Dans ces conditions, on ne peut que se féliciter de constater que le SGD français semble correspondre, peu ou prou, à l'idéal esquissé par la Commission européenne. De fait, si une révision de la "DGD" devait intervenir (ce qui ne sera, à la lecture de la communication, le cas qu'à moyen ou long terme, la Commission préférant une approche pragmatique pour le moment), le FGD garderait certainement, dans leurs grandes lignes, sa structure et son mode de fonctionnement actuels.

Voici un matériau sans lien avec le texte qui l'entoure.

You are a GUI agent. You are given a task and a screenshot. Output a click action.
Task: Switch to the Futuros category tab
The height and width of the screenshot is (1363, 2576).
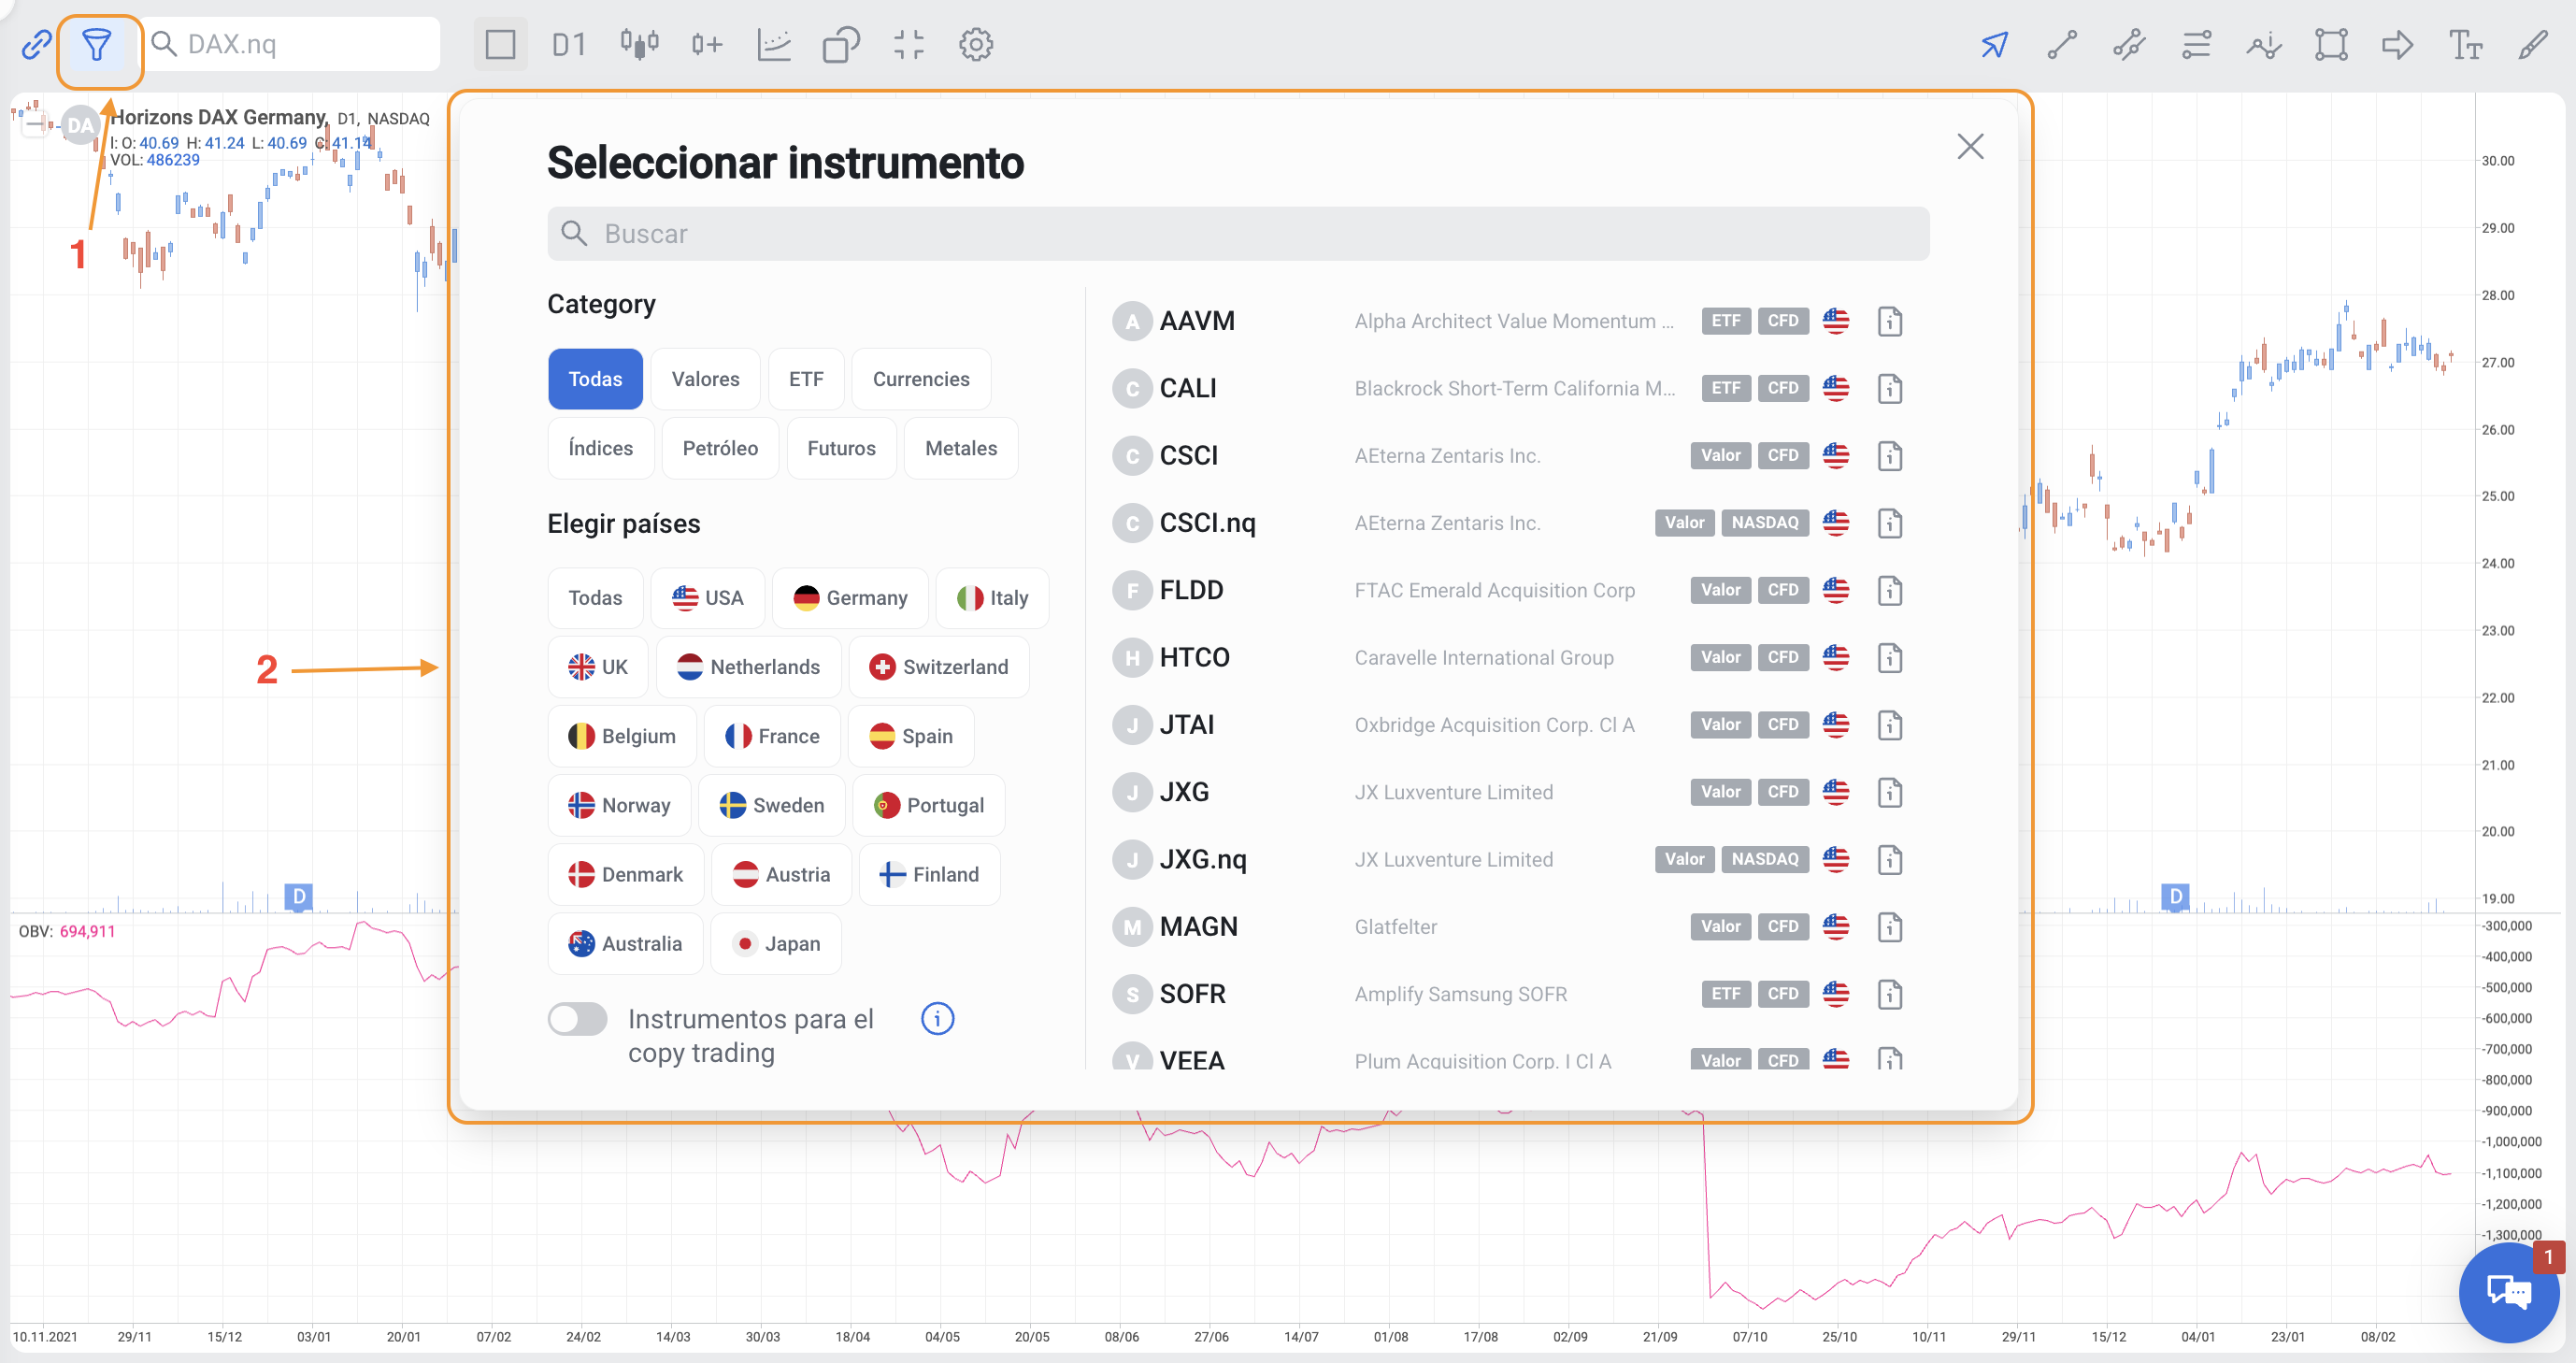click(x=840, y=448)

2 - Le décloisonnement des systèmes de garantie

Une autre piste de modernisation est entrouverte dans la communication : le décloisonnement des systèmes de garantie. Cette "politique d'ouverture" se révèlerait pertinente à un double niveau.

En premier lieu, pourrait être envisagé un décloisonnement entre les différents systèmes nationaux. Cela aurait du sens, à l'heure de "l'Europe bancaire" qu'entend construire le "PASF". L'hypothèse du raisonnement est celle de l'ouverture d'une succursale par un établissement de crédit communautaire dans un autre Etat membre que son Etat d'origine. A cet égard, il semble que l'idée d'introduire en droit positif des dispositions nouvelles relatives à l'échange d'informations d'un SGD national à un autre n'a pas soulevé l'enthousiasme. En revanche, sur un plan plus technique, a été exprimé le souhait de voir mis en place un système permettant de "transférer" d'un SGD à un autre les cotisations versées : par exemple, dans le cas du transfert du siège social d'un établissement de crédit français vers un autre Etat membre, cela reviendrait à consentir à l'établissement concerné une créance de remboursement de son certificat d'association, de sa cotisation annuelle (au prorata) et de ses éventuels dépôts de garantie sur le FGD. L'idée est de bon sens et il n'est pas opportun de laisser l'autorégulation jouer à plein en la matière, les participations (au sens large) aux différents systèmes de garantie étant un élément crucial. Enfin, existe un commencement de réflexion sur la "communautarisation" des systèmes de garantie : en effet, la communication évoque la possible mise en place à terme soit d'un système paneuropéen de garantie, soit de systèmes régionaux (notamment, entre Etats membres dont les systèmes de garantie présentent des caractéristiques proches). Il faut sans doute voir dans ces réflexions une manifestation supplémentaire du succès qu'ont les "comités" dans la phase actuelle de la construction communautaire (54).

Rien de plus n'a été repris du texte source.